**What needs to be done:** Only an exact, complete copy of the listing will serve as the answer.

**Given data:**
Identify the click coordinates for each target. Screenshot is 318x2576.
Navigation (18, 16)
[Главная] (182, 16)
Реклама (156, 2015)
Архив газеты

**Solution to this task:**
Identify the click coordinates for each target. Screenshot is 318x2576.
Navigation (18, 16)
[Главная] (182, 16)
Реклама (156, 2015)
Архив газеты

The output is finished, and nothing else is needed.